From: Roland Scheidegger <sroland@vmware.com>
Date: Tue, 24 Mar 2020 18:54:06 +0000 (+0100)
Subject: gallium/util: Add back (and rename) util_float_to_half implementation
X-Git-Tag: upstream/20.1.8~2073
X-Git-Url: http://review.tizen.org/git/?a=commitdiff_plain;h=3cbcb1b73e5f764ed87fdcd1dea8a921e73bfd82;p=platform%2Fupstream%2Fmesa.git

gallium/util: Add back (and rename) util_float_to_half implementation

This implementation was removed by 8b8af6d3 ("gallium/util: Switch
util_float_to_half to _mesa_float_to_half()'s impl.")
It was not actually broken, but _mesa_float_to_half() implements
round-to-nearest-even, whereas util_float_to_half() implemented
round-to-zero. So rename it appropriately.
GL actually never cares about rounding (except a broken piglit test),
however d3d10 very much does and requires RTZ for float to half
conversion. Moreover, apparently at least radeon gpus actually always
do RTZ when doing RT writes (and I'd suspect for shader image writes
as well). Hence it seems appropriate to hook up this rtz function to
the format instead. This will cause llvmpipe and softpipe to use rtz
rounding for clears with half float formats, and softpipe would use rtz
behavior for rt writes as well (llvmpipe has that hardcoded), not sure
if "real" hw drivers hit this function for much.
(For shader opcodes would still need to figure out what rounding to use
appropriately, but this is a question for another day.)
Note should probably unify with _mesa_float_to_float16_rtz. Unclear at
this point which one is better, so just restore previous function here.

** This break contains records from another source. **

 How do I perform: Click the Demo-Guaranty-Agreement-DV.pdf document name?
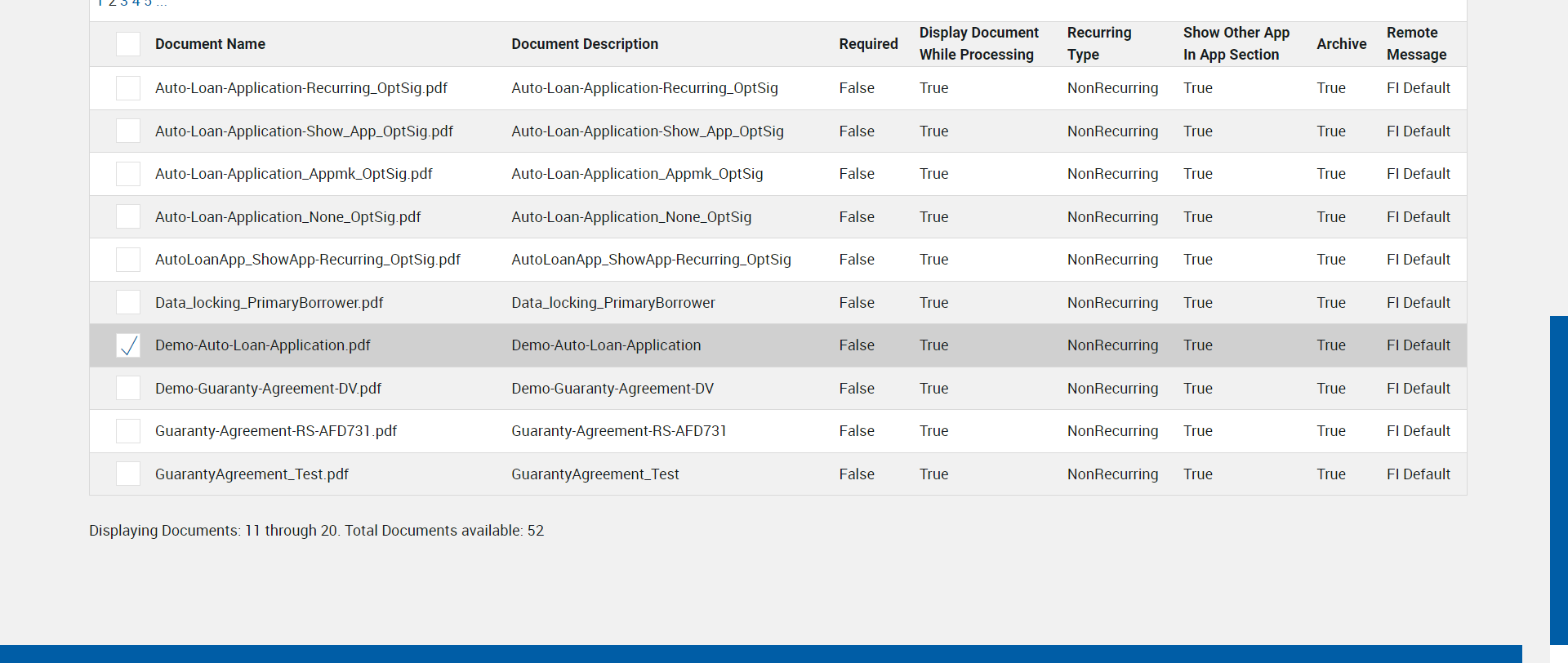click(268, 389)
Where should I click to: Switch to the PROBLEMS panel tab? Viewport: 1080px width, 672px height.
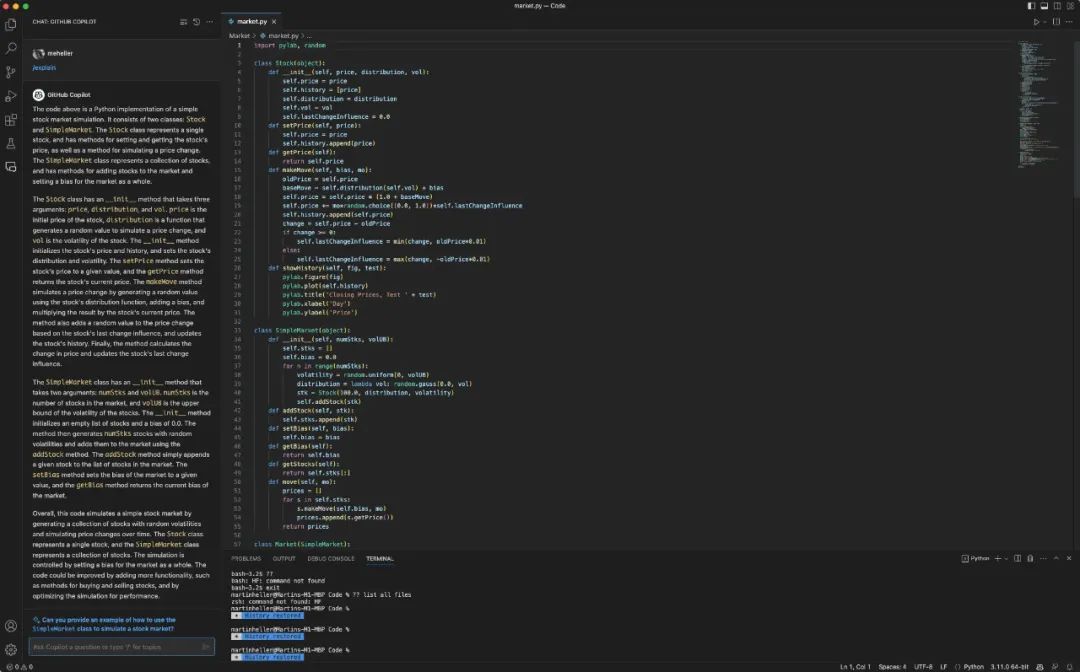coord(246,558)
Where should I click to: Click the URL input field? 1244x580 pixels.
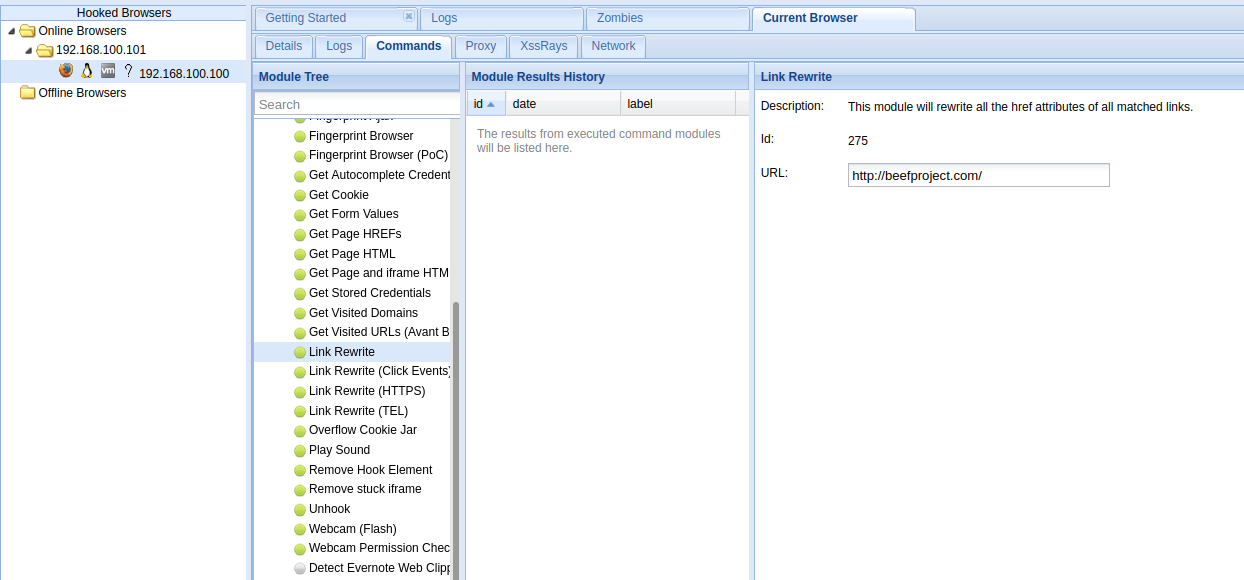pyautogui.click(x=978, y=175)
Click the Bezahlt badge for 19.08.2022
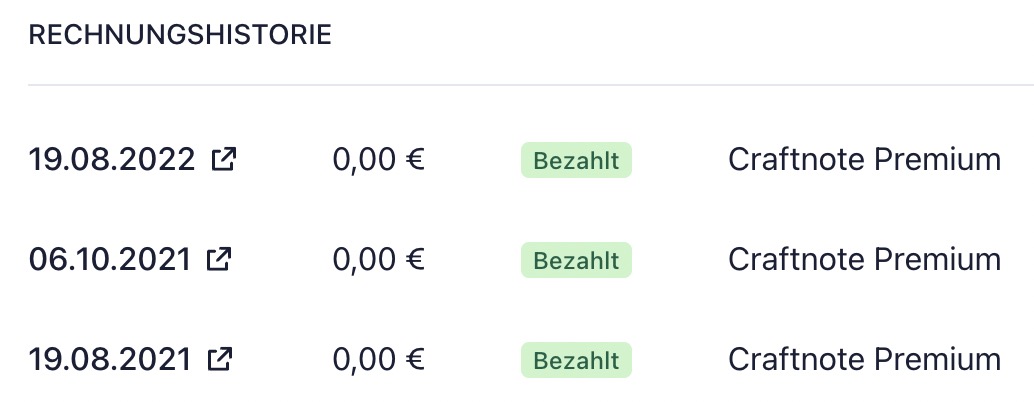The width and height of the screenshot is (1034, 404). click(576, 160)
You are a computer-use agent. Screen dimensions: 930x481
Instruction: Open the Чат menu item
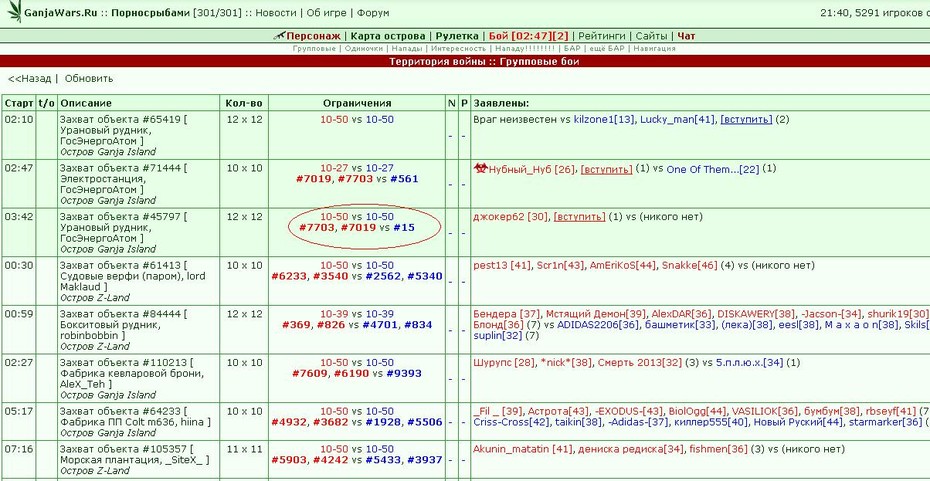686,36
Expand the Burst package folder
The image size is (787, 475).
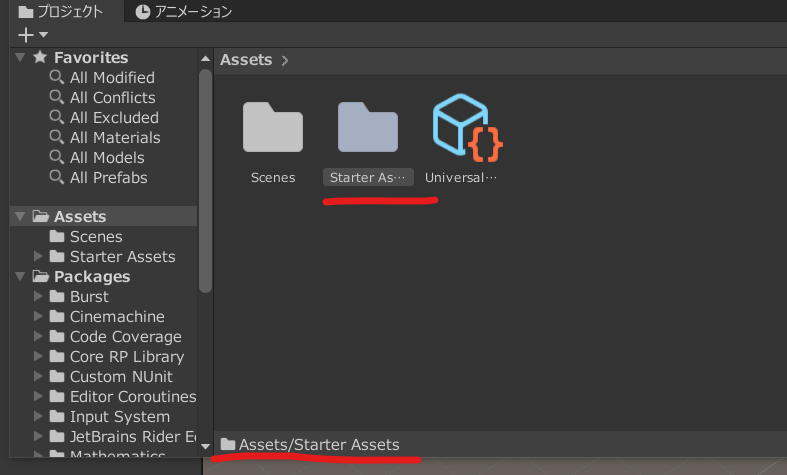pyautogui.click(x=38, y=297)
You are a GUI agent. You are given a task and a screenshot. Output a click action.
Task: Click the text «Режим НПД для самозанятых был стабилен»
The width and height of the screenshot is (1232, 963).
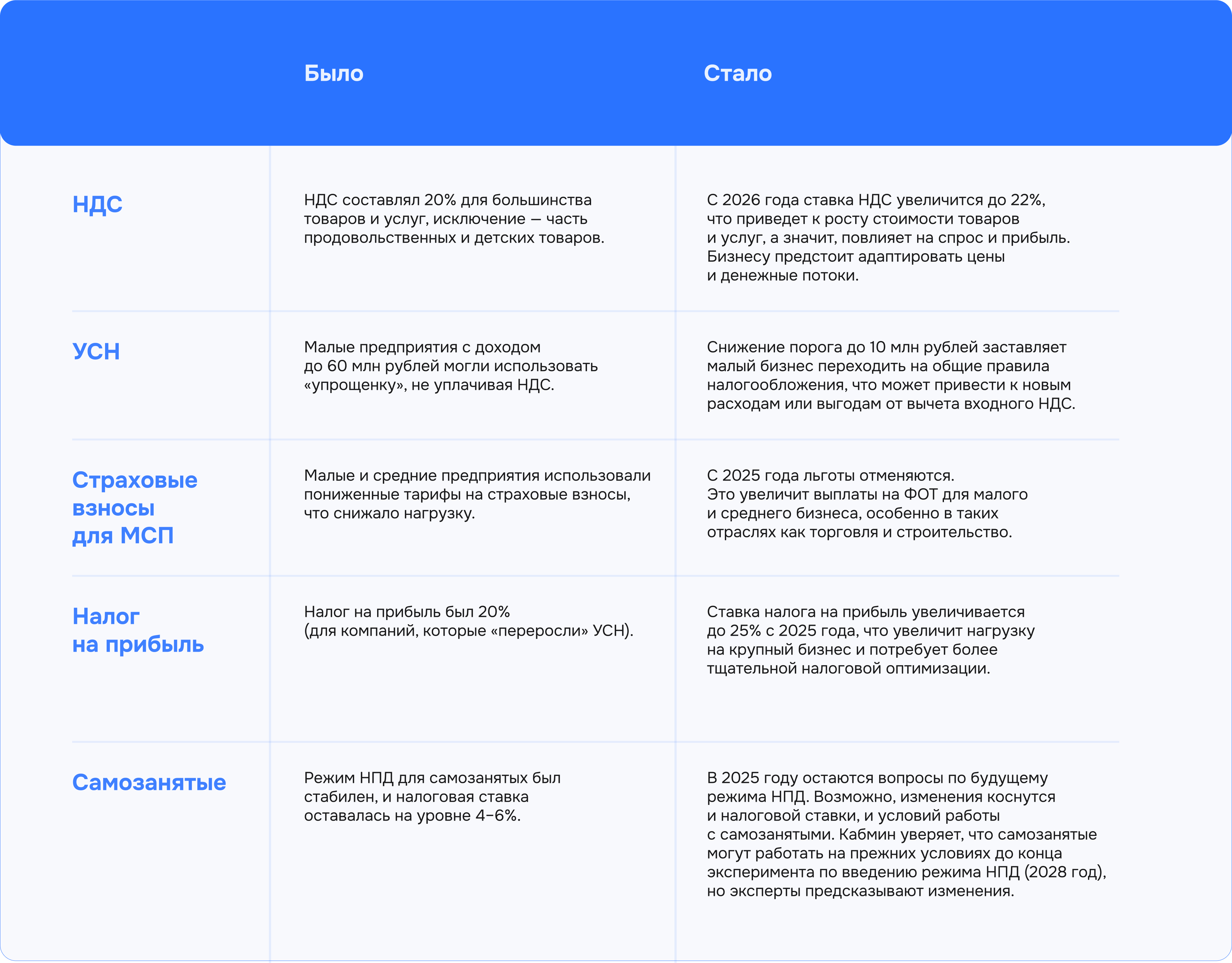coord(432,797)
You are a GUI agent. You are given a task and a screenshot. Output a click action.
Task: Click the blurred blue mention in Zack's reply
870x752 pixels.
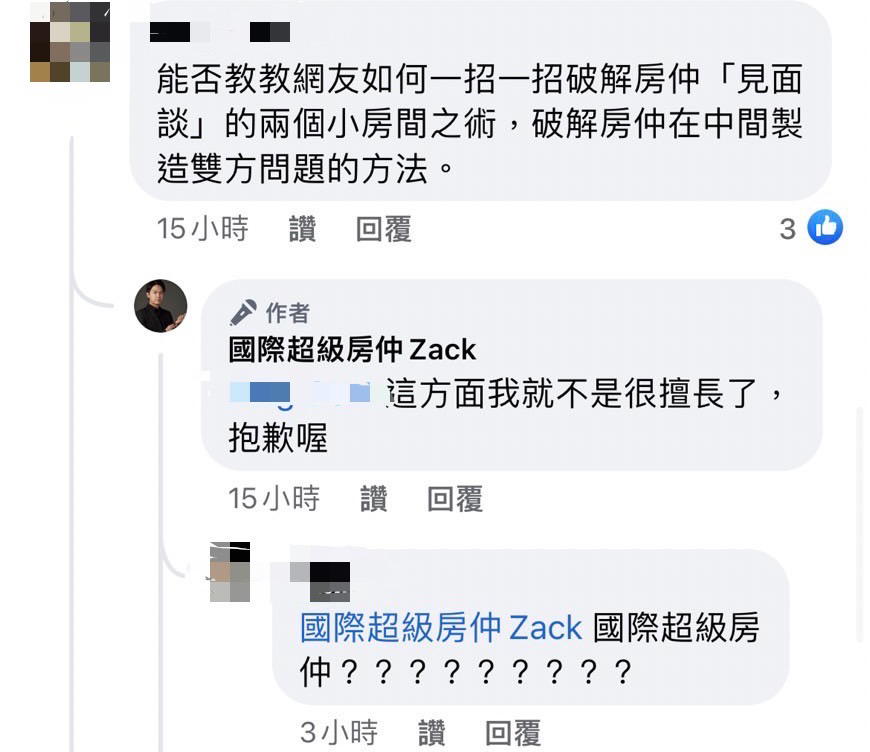(300, 393)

Reviewed-by: Marek Olšák <marek.olsak@amd.com>
Tested-by: Marge Bot <https://gitlab.freedesktop.org/mesa/mesa/-/merge_requests/4312>
Part-of: <https://gitlab.freedesktop.org/mesa/mesa/-/merge_requests/4312>
---

diff --git a/src/gallium/auxiliary/util/u_half.h b/src/gallium/auxiliary/util/u_half.h
index a107dcb..bbcc843 100644
--- a/src/gallium/auxiliary/util/u_half.h
+++ b/src/gallium/auxiliary/util/u_half.h
@@ -50,6 +50,63 @@ util_float_to_half(float f)
    return _mesa_float_to_half(f);
 }
 
+static inline uint16_t
+util_float_to_half_rtz(float f)
+{
+   uint32_t sign_mask  = 0x80000000;
+   uint32_t round_mask = ~0xfff;
+   uint32_t f32inf = 0xff << 23;
+   uint32_t f16inf = 0x1f << 23;
+   uint32_t sign;
+   union fi magic;
+   union fi f32;
+   uint16_t f16;
+
+   magic.ui = 0xf << 23;
+
+   f32.f = f;
+
+   /* Sign */
+   sign = f32.ui & sign_mask;
+   f32.ui ^= sign;
+
+   if (f32.ui == f32inf) {
+      /* Inf */
+      f16 = 0x7c00;
+   } else if (f32.ui > f32inf) {
+      /* NaN */
+      f16 = 0x7e00;
+   } else {
+      /* Number */
+      f32.ui &= round_mask;
+      f32.f  *= magic.f;
+      f32.ui -= round_mask;
+      /*
+       * XXX: The magic mul relies on denorms being available, otherwise
+       * all f16 denorms get flushed to zero - hence when this is used
+       * for tgsi_exec in softpipe we won't get f16 denorms.
+       */
+      /*
+       * Clamp to max finite value if overflowed.
+       * OpenGL has completely undefined rounding behavior for float to
+       * half-float conversions, and this matches what is mandated for float
+       * to fp11/fp10, which recommend round-to-nearest-finite too.
+       * (d3d10 is deeply unhappy about flushing such values to infinity, and
+       * while it also mandates round-to-zero it doesn't care nearly as much
+       * about that.)
+       */
+      if (f32.ui > f16inf)
+         f32.ui = f16inf - 1;
+
+      f16 = f32.ui >> 13;
+   }
+
+   /* Sign */
+   f16 |= sign >> 16;
+
+   return f16;
+}
+
 static inline float
 util_half_to_float(uint16_t f16)
 {
diff --git a/src/util/format/u_format_pack.py b/src/util/format/u_format_pack.py
index 5a1763d..c8749a2 100644
--- a/src/util/format/u_format_pack.py
+++ b/src/util/format/u_format_pack.py
@@ -437,7 +437,7 @@ def conversion_expr(src_channel,
             src_size = 32
 
         if dst_channel.size == 16:
-            value = 'util_float_to_half(%s)' % value
+            value = 'util_float_to_half_rtz(%s)' % value
         elif dst_channel.size == 64 and src_size < 64:
             value = '(double)%s' % value